DOCUMENT TEXT:
Re: [PATCHSET RFC cgroup/for-4.6] cgroup, sched: implement resource group and PRIO_RGRP

From: Tejun Heo
Date: Wed Apr 06 2016 - 20:00:43 EST


Hello, Mike.

On Sun, Mar 13, 2016 at 06:40:35PM +0100, Mike Galbraith wrote:
> On Sun, 2016-03-13 at 11:00 -0400, Tejun Heo wrote:
> > Let's say there is an application which wants to manage resource
> > distributions across its multiple threadpools in a hierarchical way.
> > With cgroupfs interface as the only system-wide interface, it has to
> > coordinate who or whatever is managing that interface. Maybe it can
> > get a subtree delegated to it, maybe it has to ask the system thing to
> > create and place threads there, maybe it can just expose the pids and
> > let the system management do its thing (what if the threads in the
> > pools are dynamic tho?). There is no reliable universal way of doing
> > this. Each such application has to be ready to specifically
> > coordinate with the specific system management in use.
>
> The last thing I ever want to see on my boxen is random applications
> either doing their own thing with my cgroups management interface, or
> conspiring with "the system thing" behind my back to do things that I
> did not specifically ask them to do.

SUPPLIED ENTRIES:
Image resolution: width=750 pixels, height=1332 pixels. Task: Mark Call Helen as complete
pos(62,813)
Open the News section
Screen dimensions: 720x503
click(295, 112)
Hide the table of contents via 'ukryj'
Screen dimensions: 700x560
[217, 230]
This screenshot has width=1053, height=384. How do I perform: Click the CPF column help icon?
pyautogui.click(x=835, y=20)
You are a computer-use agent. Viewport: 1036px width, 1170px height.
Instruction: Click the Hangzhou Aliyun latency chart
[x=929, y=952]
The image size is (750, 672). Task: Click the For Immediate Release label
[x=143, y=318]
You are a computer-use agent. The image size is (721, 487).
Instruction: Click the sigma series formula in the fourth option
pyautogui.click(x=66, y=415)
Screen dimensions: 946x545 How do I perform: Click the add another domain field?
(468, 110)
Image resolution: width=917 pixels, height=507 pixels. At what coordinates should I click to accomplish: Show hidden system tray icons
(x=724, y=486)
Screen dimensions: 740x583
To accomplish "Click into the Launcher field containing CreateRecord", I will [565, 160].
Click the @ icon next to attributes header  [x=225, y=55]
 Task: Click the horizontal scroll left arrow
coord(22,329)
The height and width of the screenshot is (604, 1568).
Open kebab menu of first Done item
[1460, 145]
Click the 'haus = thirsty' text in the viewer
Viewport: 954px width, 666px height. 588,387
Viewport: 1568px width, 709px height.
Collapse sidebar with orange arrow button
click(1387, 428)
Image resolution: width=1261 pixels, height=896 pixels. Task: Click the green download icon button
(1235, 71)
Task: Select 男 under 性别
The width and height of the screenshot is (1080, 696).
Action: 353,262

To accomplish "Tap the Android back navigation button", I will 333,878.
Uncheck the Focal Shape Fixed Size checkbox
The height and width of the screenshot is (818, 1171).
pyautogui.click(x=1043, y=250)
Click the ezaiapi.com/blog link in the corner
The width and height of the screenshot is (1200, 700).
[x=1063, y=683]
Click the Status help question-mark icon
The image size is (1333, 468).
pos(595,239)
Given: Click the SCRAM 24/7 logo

ACTIONS TO TAKE:
1: Reproduce the cgroup mailing list message word for word, starting at "Re: [PATCHSET RFC" and ending at "a hierarchical way.".
2: In the cgroup mailing list message, which interface is named as the only system-wide interface in the threadpool scenario?

SOLUTION LIST:
1:
Re: [PATCHSET RFC cgroup/for-4.6] cgroup, sched: implement resource group and PRIO_RGRP

From: Tejun Heo
Date: Wed Apr 06 2016 - 20:00:43 EST


Hello, Mike.

On Sun, Mar 13, 2016 at 06:40:35PM +0100, Mike Galbraith wrote:
> On Sun, 2016-03-13 at 11:00 -0400, Tejun Heo wrote:
> > Let's say there is an application which wants to manage resource
> > distributions across its multiple threadpools in a hierarchical way.

2: The cgroupfs interface.